Le mensonge, inversion mimétique du vrai, fait passer le voleur pour le spolié, l’Agneau. « La guerre, c’est la paix » prétend le fameux slogan de la « Novlangue », dans la dystopie d’Orwell, qui nous menace bien au-delà de... 1984 ! Et Victor Klemperer note, dans sa Lingua Tertii Imperii, que dans la langue avilie du « Troisième Reich », l’adjectif « fanatique », fanatisch, devient élogieux, pousse au zèle criminel. La « désinformation », dénoncée naguère par Léon Poliakov, servie par l’essor exponentiel des réseaux sociaux, masque les spoliations, et produit la violence. L’interdit de la convoitise de la Dixième Parole lui oppose la visée du respect du prochain, vrai témoignage d’humanité, et finalité ultime du Sinaï.

Le mensonge politique, qui sert l’oppression, refuse donc la Loi du Sinaï, qui les dénonce : le Sinaï suscite la haine, sina en hébreu, dit le Talmud (traité Chabbat p.89a). De là la persistance de la haine des Juifs, malgré leurs apports et leurs persécutions passées ; et avec elle, celle de toute résistance à l’oppression. La vérité religieuse de la prophétie hébraïque, morale et rationnelle, louée d’Ernest Renan, et de Hermann Cohen, dans sa Religion de la Raison, veut la liberté des peuples, le respect de la dignité des individus et leur solidarité.
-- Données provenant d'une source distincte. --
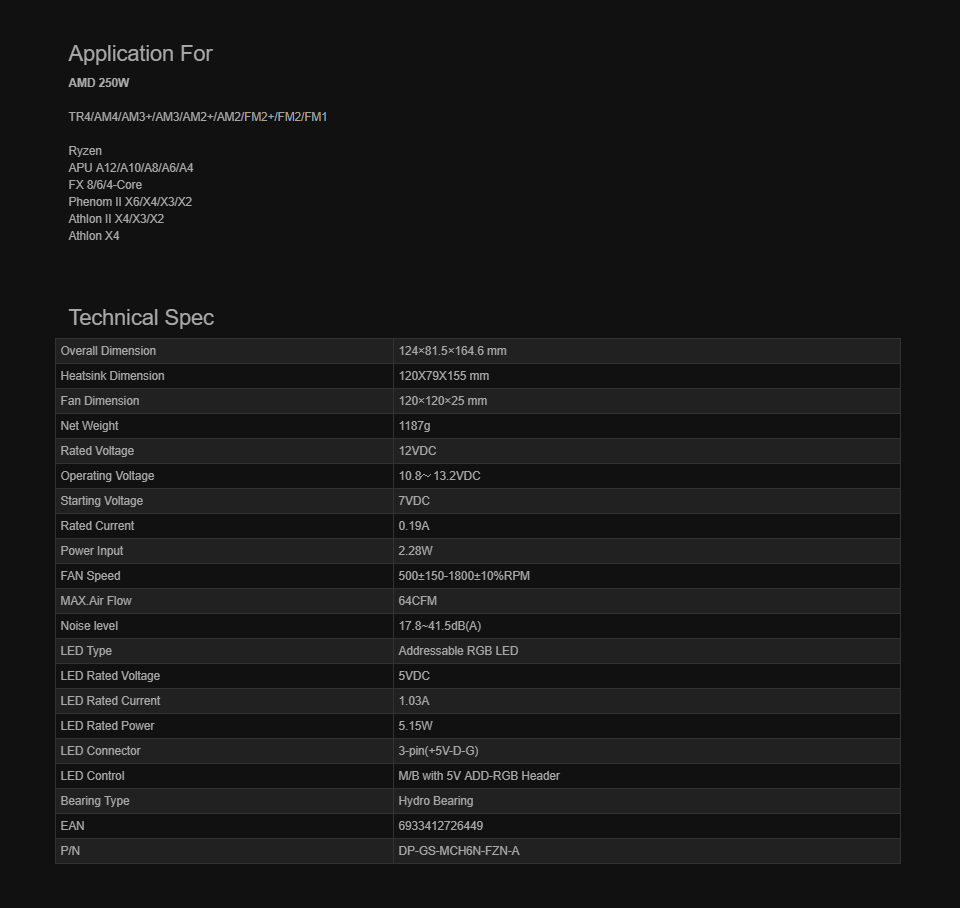The image size is (960, 908).
Task: Click the Net Weight value 1187g
Action: (x=414, y=426)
Sa portée est universelle, et converge avec les aspirations nobles des autres cultures. La Loi du Sinaï, dit le midrash Tan’houma, « a été donnée en soixante-dix langues ». La Vérité veut la Paix, par l’État de Droit, le pluralisme et la justice sociale. 

« Alors, Je donnerai aux peuples des lèvres pures, afin qu'ils invoquent tous le nom de YHWH, pour le servir d'un accord un » (Sophonie 3,9, trad. Segond révisée).